Lorsque les premières vagues ont touché le sol indien en 1983, elles ont reçu un accueil chaleureux. Les Tamouls du Tamil Nadu ont avec les Tamouls sri-lankais un lien culturel et linguistique étroit. Mais la sympathie pour ces derniers s’est évanouie à la suite de l’assassinat de l’ex-premier ministre indien Rajiv Gandhi en mai 1991. Selon toute probabilité, en effet, les Tigres de libération du Tamil Eelam (LTTE) — un groupe qui revendique la création d’une entité tamoule indépendante à Sri Lanka — avaient été mêlés à l’attentat. Dès lors, tout exilé sri-lankais était devenu suspect, quelles que soient ses convictions idéologiques.

Depuis juin 1992, un décret gouvernemental proscrit la présence d’ONG dans les camps de réfugiés pour des “raisons de sécurité”. Même les représentants du HCR sont tenus à l’écart, seuls quelques réseaux de volontaires chrétiens bénéficiant d’un droit d’accès officieux.

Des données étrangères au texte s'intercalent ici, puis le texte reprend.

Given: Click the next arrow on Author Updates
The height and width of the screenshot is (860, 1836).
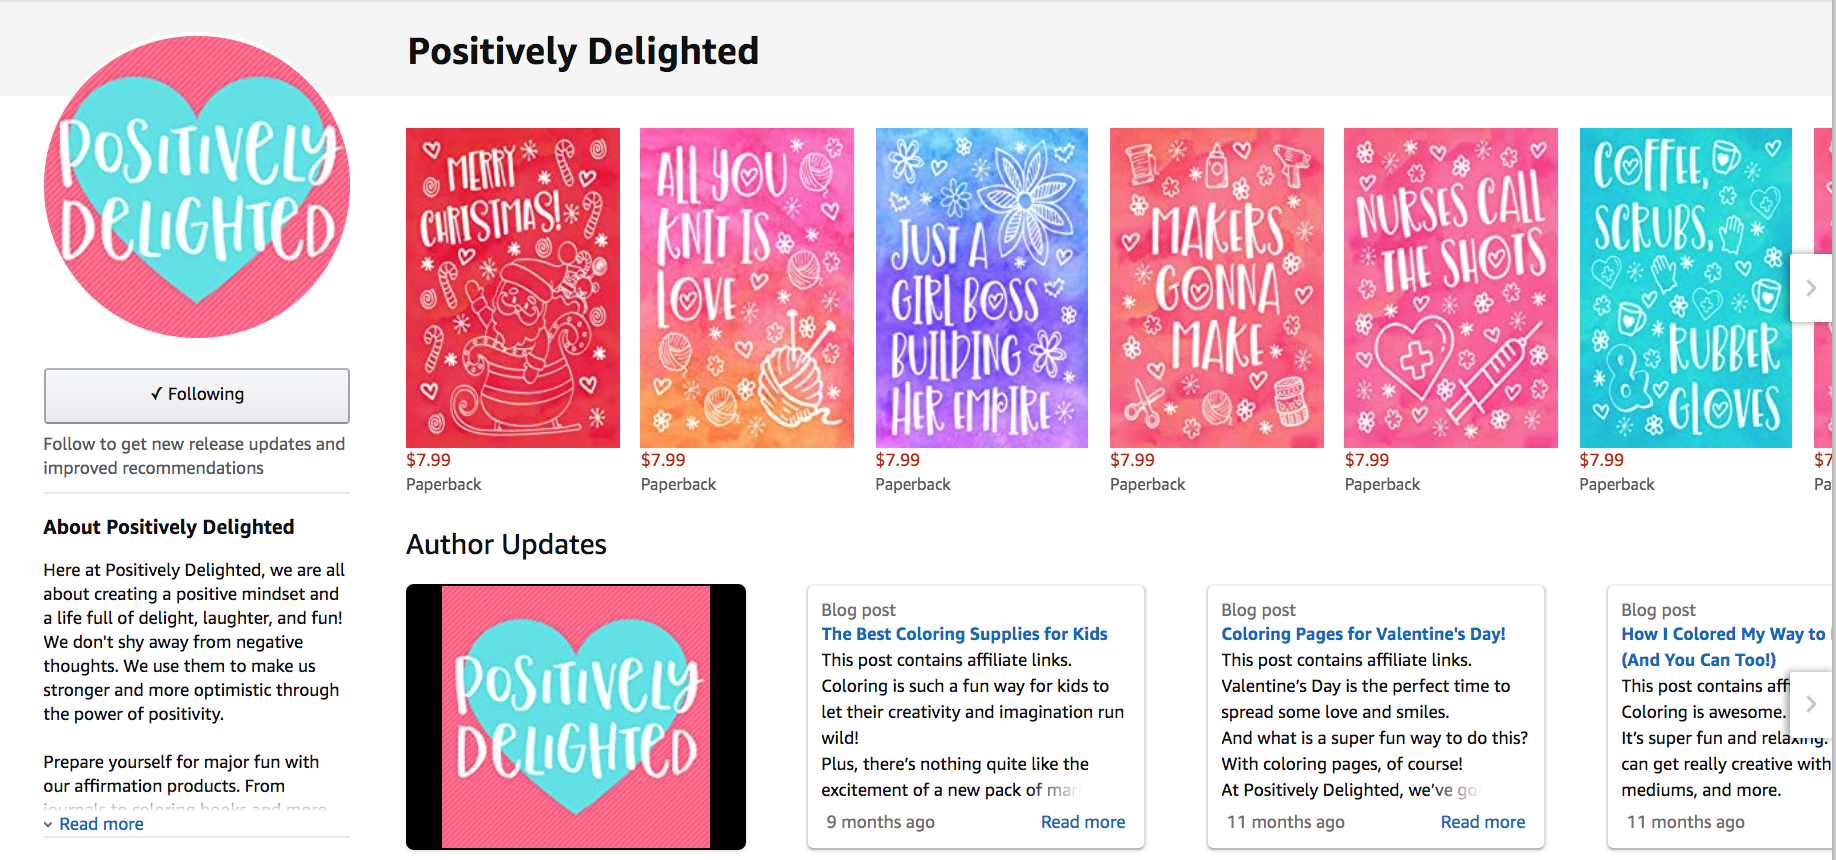Looking at the screenshot, I should 1811,704.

Dans ce pays surpeuplé, durement touché par la pauvreté et par une myriade d’autres problèmes qu’est l’Inde, la sympathie pour le sort des étrangers tend à devenir une denrée rare. Les réfugiés disputent des terres et des ressources limitées à d’autres groupes défavorisés.

 
 

Education à la survie

Les réfugiés sri-lankais ont habilement tourné l’adversité à leur avantage. Lorsque, fatiguées des pressions exercées par les autorités, les ONG indiennes ont mis un terme à leur action au sein des camps de réfugiés, ceux-ci ont aussitôt réagi en créant de puissants groupes d’auto-assistance. Cela n’a pas été sans susciter d’amères critiques, de la part notamment des ONG indiennes évincées des camps. Actuellement, des négociations tendues sont en cours entre les autorités du Tamil Nadu et le gouvernement central, en vue d’obtenir la révocation du décret interdisant aux ONG l’accès à ces camps.

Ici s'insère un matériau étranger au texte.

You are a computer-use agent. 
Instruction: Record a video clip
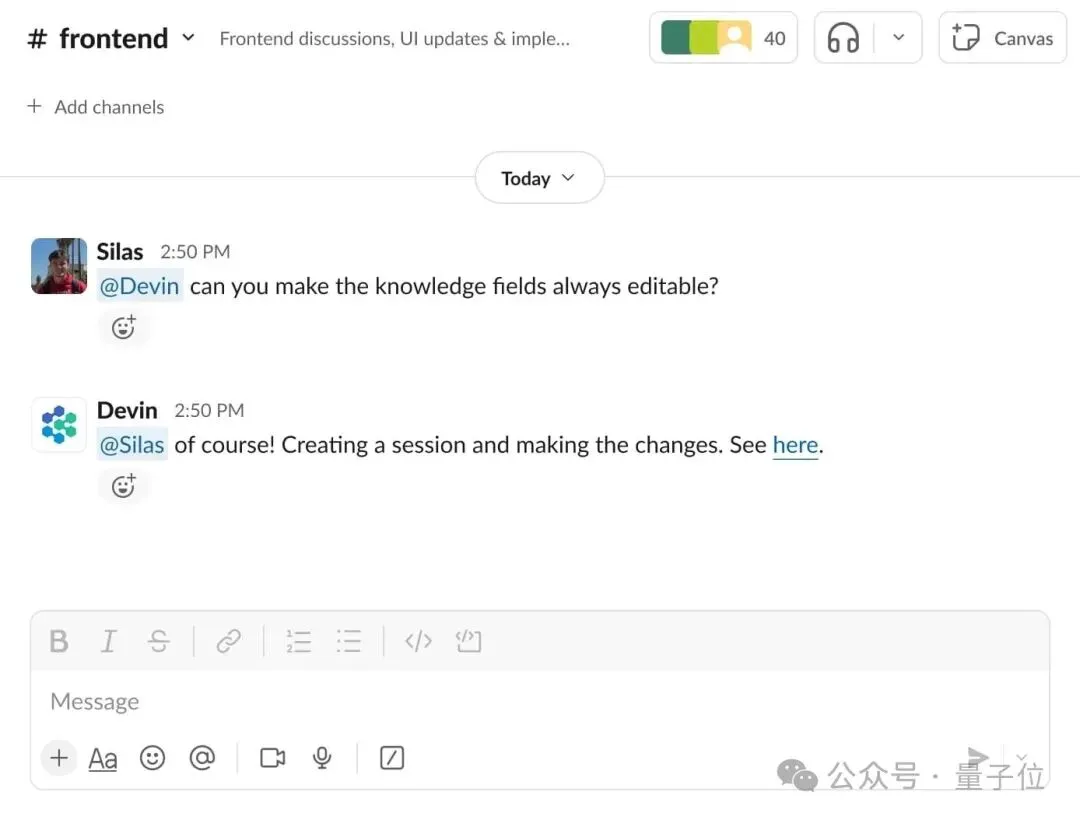tap(272, 758)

De leur côté, les Tamouls sri-lankais réfugiés en Inde ont démontré qu’ils étaient de rudes interlocuteurs, capables eux aussi d’exercer de redoutables pressions. A la suite de l’assassinat de Rajiv Gandhi, Jayalalitha Jayaram, qui était à l’époque à la tête du gouvernement du Tamil Nadu, avait interdit aux enfants des réfugiés l’accès à tous les établissements éducatifs. L’avenir d’une génération entière était menacé. Les réfugiés réagirent en créant des
classes spéciales dans les camps. Simultanément, une campagne virulente fut lancée afin de faire annuler cette mesure. Des enfants réfugiés formèrent un choeur qui se produisait régulièrement lors de manifestations publiques auxquelles assistaient des fonctionnaires d’Etat. Les chants interprétés dans ces occasions plaidaient la compassion en faveur des frères tamouls. Cet effort fut payant: les étudiants sri-lankais purent à nouveau fréquenter les écoles. Pour les réfugiés, l’éducation et la musique se sont révélés de véritables instruments de la survie.

Patralekha Chaterjee
Ancienne étudiante du Refugee Studies Programme de l’Université d’Oxford, l’auteur travaille aujourd’hui comme journaliste à New Delhi. Elle est spécialisée dans les problèmes des populations migrantes.